Export the following environment variables:

• PRESTO_AMI_ORG - The organization name, used to name the AMIs (e.g, "schematic-energy")
• PRESTO_AMI_OWNER - The AWS account ID of the AMI owner
• PRESTO_AMI_ACCOUNTS - Comma-separated list of AWS account IDs that will have access to the AMIs.
• PRESTO_AMI_REGIONS - Regions in which the AMI will be made available.
• PRESTO_AMI_VPC - The AWS VPC id for Packer to use to build the AMI.
• PRESTO_AMI_SUBNET - The AWS Subnet id for Packer to use to build the AMI.

Your environment must also be configured with AWS credentials with permissions in the specified accounts, VPC and subnet.

Then, run ./build.sh and wait for the installation to complete. Build status and the names and AMI ids of the completed images will be printed to stdout.

Running Presto

(Note: if you are using the Scio installation scripts, you can skip this section: all these details are implemented in that project's Pulumi code)

The built in Hive server expects a Postgres RDS instance to use as it's Metastore database, with a database name of hive and a username of hive. The hostname of the Metastore db is expected to be available as an SSM String parameter named /scio/<environment>/hive-metastore/host, and the to the hive user as an SSM SecureString at /scio/<environment>/hive-metastore/password.

The database may be empty: each time the Coordinator node is started, it will check that the required schema is available and add it if it hasn't been already.

The environment name is an arbitrary string that allows multiple instances of the cluster to be run in the same AWS account.

After ensuring that you have a Hive Metastore as described above, to run a Presto cluster,launch EC2 instances using the generated AMI and run the /home/ec2-user/run.sh script after launch (EC2 User Data scripts are a good way to do this.) The run.sh script takes two arguments: the environment name and an S3 path indicating the location of the Presto cluster's configuration (see next section).

Configuring Presto

Presto configuration is stored in S3, with separate configurations paths for the worker and coordinator nodes. Every time a node is started with the run.sh script, it downloads all the files with the given S3 prefix and adds them to $PRESTO_HOME/etc.

As described in the Presto documentation, a typical installation will need to define at least the following files in S3:

jvm.config
config.properties
node.properties
catalog/hive.properties

Note: for worker nodes, the config.properties file contains the discovery.uri property used to locate the coordinator node. As such, you will either need to use DNS to map a stable name to the coordinator instance, or update the config file with the correct coordinator IP.

To make configuration changes, simply upload the new configuration files to S3. The changes will not take effect until Presto is restarted.

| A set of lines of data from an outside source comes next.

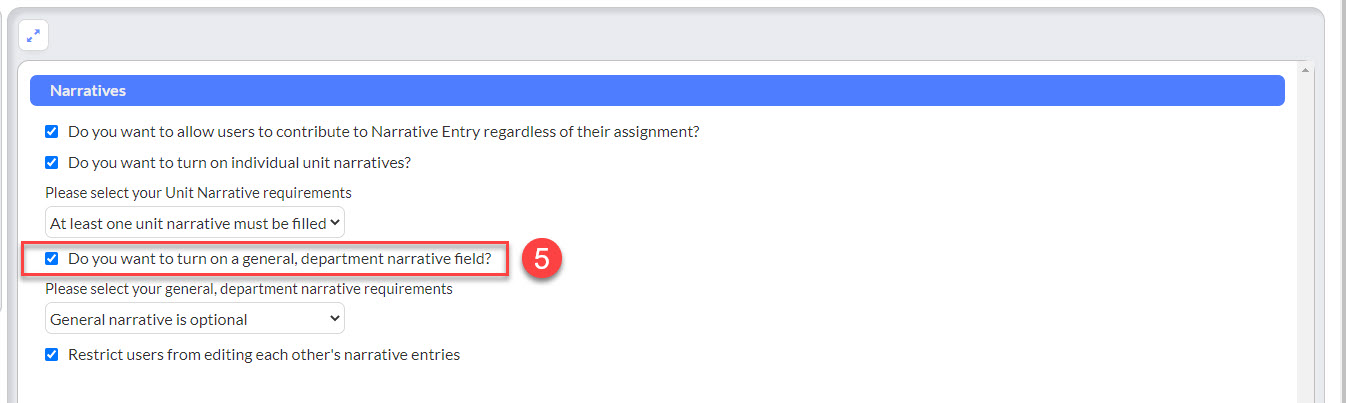Expand the settings panel to fullscreen
Viewport: 1346px width, 403px height.
33,35
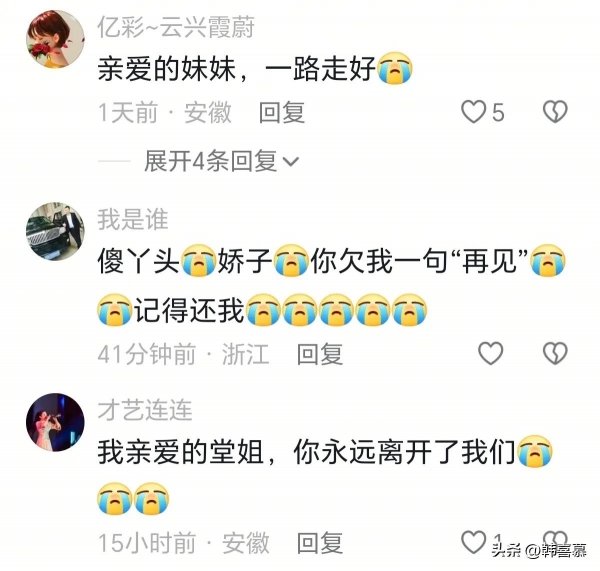Screen dimensions: 600x571
Task: Open username 我是谁
Action: (133, 219)
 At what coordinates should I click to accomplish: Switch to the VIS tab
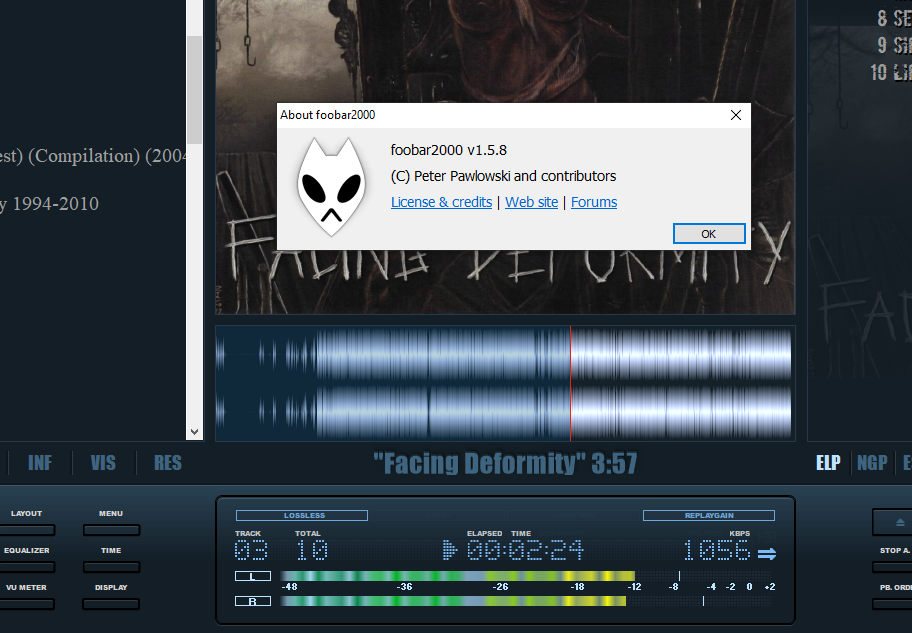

To restart Presto, you can either restart the entire EC2 instances, or use a HTTP service provided on each instance at http://<host>:80/cgi-bin/update-config.sh. Executing this script will download the new config from S3, and restart the Presto process so it takes effect.

Important: Security

The setup for this project assumes that the entire cluster is running on a trusted private subnet or security group. Exposing any of the nodes directly to incoming traffic internet is extremely not reccomended. The default configuration of this project assumes that anyone with network access to the nodes is able to connect to Presto, run queries, and restart nodes.

To set up something more restrictive, you will need to:

• Configure Presto's authentication mechanisms
• Use VPNs, NLBs or firewall whitelists to restrict network access

This project may provide some utilities for this, in the future.